Hello. I am Melissa. An independent, thirty year old mother of two. When I was 16, I had my first kidney stone. Convienently, my first surgery to have one removed. For 14yrs, I have increasingly been spending my time in Emergency rooms all for the same answer, ‘yup, you have kidney stones.’ Finally in February last year, I demanded my PCP to send me to someone that could lessen my stones as they had become constant and far more debilitating than the pain I had always learned to work around. So to the urologist I went. Longing for an answer and an escape from the recluse my pain had created. I was only disappointed when he told me the pain couldn’t be from just my stones, and there were other symptoms that were alarming and requiring of a Nephrologist. Dr. Liu is amazing. Had she not been as dedicated as she were, or studied where she did, I would still be just as answer less. A kidney biopsy and an argument between her and my PCP, I am now in a pain clinic. My second visit will be next month. The first thing he said to me was that my biggest problem will be in finding a doctor who can give me the answers I need. So now, I have an answer. My kidneys are 50% dead with a very thin membrane, and I have Loin-Pain Hematuria Syndrome.

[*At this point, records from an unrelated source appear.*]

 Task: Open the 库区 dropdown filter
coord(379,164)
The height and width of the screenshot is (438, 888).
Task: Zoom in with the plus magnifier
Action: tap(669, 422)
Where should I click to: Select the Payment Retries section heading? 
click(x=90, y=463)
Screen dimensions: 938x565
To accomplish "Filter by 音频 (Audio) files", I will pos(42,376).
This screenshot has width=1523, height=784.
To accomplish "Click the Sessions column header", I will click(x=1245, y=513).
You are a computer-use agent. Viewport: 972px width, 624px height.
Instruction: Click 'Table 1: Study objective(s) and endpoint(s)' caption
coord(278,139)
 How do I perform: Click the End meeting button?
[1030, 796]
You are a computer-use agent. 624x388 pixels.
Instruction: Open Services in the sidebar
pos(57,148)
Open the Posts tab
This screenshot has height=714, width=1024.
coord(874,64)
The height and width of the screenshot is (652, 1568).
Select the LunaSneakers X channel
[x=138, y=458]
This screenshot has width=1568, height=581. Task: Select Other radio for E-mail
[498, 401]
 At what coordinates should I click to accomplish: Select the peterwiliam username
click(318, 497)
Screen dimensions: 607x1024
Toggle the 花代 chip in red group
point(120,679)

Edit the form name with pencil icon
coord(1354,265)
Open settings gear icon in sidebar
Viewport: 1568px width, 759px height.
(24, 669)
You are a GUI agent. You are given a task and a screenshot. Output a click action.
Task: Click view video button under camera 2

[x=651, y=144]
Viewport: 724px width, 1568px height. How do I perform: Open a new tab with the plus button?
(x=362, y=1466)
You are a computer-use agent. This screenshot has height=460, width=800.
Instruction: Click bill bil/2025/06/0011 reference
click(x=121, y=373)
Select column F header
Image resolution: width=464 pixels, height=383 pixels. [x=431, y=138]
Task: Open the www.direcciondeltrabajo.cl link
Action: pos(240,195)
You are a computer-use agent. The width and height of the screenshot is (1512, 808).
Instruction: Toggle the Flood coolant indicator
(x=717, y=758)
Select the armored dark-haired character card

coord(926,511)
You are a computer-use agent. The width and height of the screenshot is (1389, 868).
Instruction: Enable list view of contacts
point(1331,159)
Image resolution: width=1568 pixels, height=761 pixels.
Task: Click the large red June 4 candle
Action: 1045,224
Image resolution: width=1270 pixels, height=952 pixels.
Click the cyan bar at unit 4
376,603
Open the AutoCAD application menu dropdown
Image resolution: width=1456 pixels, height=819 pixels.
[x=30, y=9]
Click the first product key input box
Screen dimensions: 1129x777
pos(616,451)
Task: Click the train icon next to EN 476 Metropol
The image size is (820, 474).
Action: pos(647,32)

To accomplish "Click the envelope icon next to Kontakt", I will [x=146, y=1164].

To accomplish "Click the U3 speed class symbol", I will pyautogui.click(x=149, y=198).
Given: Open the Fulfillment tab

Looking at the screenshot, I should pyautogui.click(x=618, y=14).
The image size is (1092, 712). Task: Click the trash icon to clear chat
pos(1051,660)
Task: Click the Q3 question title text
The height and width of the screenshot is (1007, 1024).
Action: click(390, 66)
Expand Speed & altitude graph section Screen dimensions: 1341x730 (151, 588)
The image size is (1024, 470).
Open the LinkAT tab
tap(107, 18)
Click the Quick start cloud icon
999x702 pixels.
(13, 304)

I am a very positive person. I have had horrible things happen in my life, family that isn’t blood, but I have always had this spark inside me that knew everything would be okay if I just made the best if it and pushed forward. I think the plug has fallen out to the jar of that sparks fuel.
In the last year, I have lost my job, school has forced a medical leave of absence for three semesters, and my normal working out, working, going to school, taking care of the household life does her best on a great day to vacuum the floor without puking.
It was hard to accept that the girl who wanted to live to be a hundred, had to do her best to make it just ten more years. But I did it. I spent four days crying and feeling sorry for myself and all the things I would never do and decided I’d had enough. That wasn’t me.
Now I am stuck trying my hardest to find a way to get back to my ‘normal’ way if life as much as possible.
Is it wrong to just want to live as normally as possible until you die?
How can I find a way to live with this pain when every doctor you see’s first sentence is ‘I’m sorry it took so long for me to get in here, I had to research your disease because I’ve never heard of it before’ ?
I’ve done my best to deal with this pain as best I could for as long as I could. And now that I need help so that I can work and provide for my family, cook and clean for them, hell even make love to my spouse, I feel more lost and alone than I ever have.
Just me and my pain.
Fighting each other’s Will,
Both still standing in the same spot.